Your objective.
Print, please, the line that contains "Click light green swatch in syslog row" and each line after it to the end of the entries, unchanged and with nothing else.

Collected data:
Segment Open
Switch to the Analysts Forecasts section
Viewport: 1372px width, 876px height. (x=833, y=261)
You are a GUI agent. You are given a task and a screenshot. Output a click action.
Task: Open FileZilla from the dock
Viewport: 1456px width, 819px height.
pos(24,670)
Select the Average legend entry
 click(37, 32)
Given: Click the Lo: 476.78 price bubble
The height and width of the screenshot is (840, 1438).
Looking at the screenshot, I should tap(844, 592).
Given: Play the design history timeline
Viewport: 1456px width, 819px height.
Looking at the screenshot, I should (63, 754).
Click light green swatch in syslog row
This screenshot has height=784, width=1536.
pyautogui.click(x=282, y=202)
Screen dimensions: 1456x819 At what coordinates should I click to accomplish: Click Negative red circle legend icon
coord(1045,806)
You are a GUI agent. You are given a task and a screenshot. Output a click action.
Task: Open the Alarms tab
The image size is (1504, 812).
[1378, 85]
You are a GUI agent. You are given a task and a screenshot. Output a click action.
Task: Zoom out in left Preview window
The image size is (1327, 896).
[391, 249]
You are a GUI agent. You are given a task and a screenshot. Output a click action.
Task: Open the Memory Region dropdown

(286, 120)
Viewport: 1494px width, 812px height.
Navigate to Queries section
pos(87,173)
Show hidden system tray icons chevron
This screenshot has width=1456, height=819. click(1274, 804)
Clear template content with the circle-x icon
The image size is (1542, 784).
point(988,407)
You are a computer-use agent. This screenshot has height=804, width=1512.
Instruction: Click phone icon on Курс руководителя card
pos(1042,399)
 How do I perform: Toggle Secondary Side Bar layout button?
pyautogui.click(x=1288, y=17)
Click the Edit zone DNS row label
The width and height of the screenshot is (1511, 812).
Segment Closed
Finished task.
Click light green swatch in syslog row
This screenshot has height=784, width=1536.
pyautogui.click(x=282, y=202)
Screen dimensions: 1456x819 At what coordinates should I click to accomplish: Click Negative red circle legend icon
coord(1045,806)
You are a GUI agent. You are given a task and a screenshot. Output a click action.
Task: Open the Alarms tab
The image size is (1504, 812).
[1378, 85]
You are a GUI agent. You are given a task and a screenshot. Output a click action.
Task: Zoom out in left Preview window
The image size is (1327, 896).
[391, 249]
You are a GUI agent. You are given a task and a screenshot. Output a click action.
Task: Open the Memory Region dropdown

(286, 120)
Viewport: 1494px width, 812px height.
Navigate to Queries section
pos(87,173)
Show hidden system tray icons chevron
This screenshot has width=1456, height=819. click(1274, 804)
Clear template content with the circle-x icon
The image size is (1542, 784).
point(988,407)
You are a computer-use agent. This screenshot has height=804, width=1512.
Instruction: Click phone icon on Курс руководителя card
pos(1042,399)
 How do I perform: Toggle Secondary Side Bar layout button?
pyautogui.click(x=1288, y=17)
Click the Edit zone DNS row label
The width and height of the screenshot is (1511, 812).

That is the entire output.